Doralba Escudero de Henao, “Dorita” como le dicen de cariño; lleva 32 años laborando como cocinera de la Armada de Colombia en el Batallón de Infantería de Marina No.11 en la Isla de San Andrés, donde prepara sus recetas a 336 jóvenes Infantes de Marina encargados de realizar actividades de seguridad y control territorial en la región insular y a quienes considera como sus “hijos”.
Esta mujer de 63 años, se caracteriza por su sonrisa espontánea, carisma y amor por la cocina, es bien querida entre los tripulantes del Batallón y ha ejercido con gran compromiso todos los roles que le ha puesto el destino, es la férrea muestra de que el amor es el mejor motivo que existe para hacer las cosas con calidad.

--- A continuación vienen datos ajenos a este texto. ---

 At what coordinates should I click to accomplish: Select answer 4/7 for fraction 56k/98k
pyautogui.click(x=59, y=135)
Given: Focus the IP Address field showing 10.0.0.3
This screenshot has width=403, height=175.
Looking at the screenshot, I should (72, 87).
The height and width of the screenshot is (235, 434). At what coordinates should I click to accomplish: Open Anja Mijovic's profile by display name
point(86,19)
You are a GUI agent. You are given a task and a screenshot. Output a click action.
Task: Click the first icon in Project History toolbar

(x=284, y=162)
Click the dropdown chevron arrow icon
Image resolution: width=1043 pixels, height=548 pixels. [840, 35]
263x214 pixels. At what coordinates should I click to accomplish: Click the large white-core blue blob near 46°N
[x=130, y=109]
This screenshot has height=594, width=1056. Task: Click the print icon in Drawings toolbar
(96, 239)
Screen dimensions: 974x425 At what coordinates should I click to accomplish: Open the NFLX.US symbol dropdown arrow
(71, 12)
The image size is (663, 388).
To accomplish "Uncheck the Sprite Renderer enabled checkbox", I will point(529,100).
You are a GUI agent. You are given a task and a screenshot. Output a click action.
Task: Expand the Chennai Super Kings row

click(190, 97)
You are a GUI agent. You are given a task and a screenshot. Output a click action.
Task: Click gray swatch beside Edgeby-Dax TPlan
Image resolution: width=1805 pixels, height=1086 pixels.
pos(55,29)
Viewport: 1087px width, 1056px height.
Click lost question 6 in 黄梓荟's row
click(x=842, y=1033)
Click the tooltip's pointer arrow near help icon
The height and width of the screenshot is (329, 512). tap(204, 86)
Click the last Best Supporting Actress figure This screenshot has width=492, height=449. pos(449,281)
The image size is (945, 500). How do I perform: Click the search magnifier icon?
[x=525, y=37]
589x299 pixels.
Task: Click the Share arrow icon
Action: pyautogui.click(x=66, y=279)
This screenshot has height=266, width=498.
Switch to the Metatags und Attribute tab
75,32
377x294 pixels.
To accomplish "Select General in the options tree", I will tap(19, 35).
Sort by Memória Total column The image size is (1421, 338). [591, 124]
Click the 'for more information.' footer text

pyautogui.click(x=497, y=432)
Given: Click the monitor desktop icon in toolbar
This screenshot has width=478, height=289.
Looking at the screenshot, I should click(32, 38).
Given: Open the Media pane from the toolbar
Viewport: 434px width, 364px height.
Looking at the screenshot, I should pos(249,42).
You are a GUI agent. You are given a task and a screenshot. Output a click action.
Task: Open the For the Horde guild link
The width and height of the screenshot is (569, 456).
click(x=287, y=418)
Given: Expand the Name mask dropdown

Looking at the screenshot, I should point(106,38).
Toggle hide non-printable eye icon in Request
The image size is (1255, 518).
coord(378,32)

Cuando llegó a la cocina del Batallón no tenía gran experiencia, no sabía preparar otra cosa diferente que no fuera arroz, fríjoles y carne molida, sin embargo, con la ayuda del chef del hotel en el que trabajaba su esposo y por medio de cursos de internet, sumado a pasar largas horas en su cocina, le permitieron tener al día de hoy un amplio menú.
Desde que llegó a los 20 años desde Manizales a San Andrés junto a su esposo y sus tres hijos, ha logrado superarse, ayudar a su familia y hacer su trabajo con amor, hoy por hoy realiza montajes de comida, postres y hasta tallado de frutas, nada le queda grande, así no lo sepa preparar siempre encuentra la manera de sacar adelante sus recetas.
“Acá en la Armada me siento muy a gusto, contenta, feliz. Estoy bien acá… la verdad adoro mi trabajo y no lo cambio, ni por un papel, ni por un computador, esto es lo que me gusta, es lo que sé hacer, esto es lo que más me llena y me siento contenta con esto”.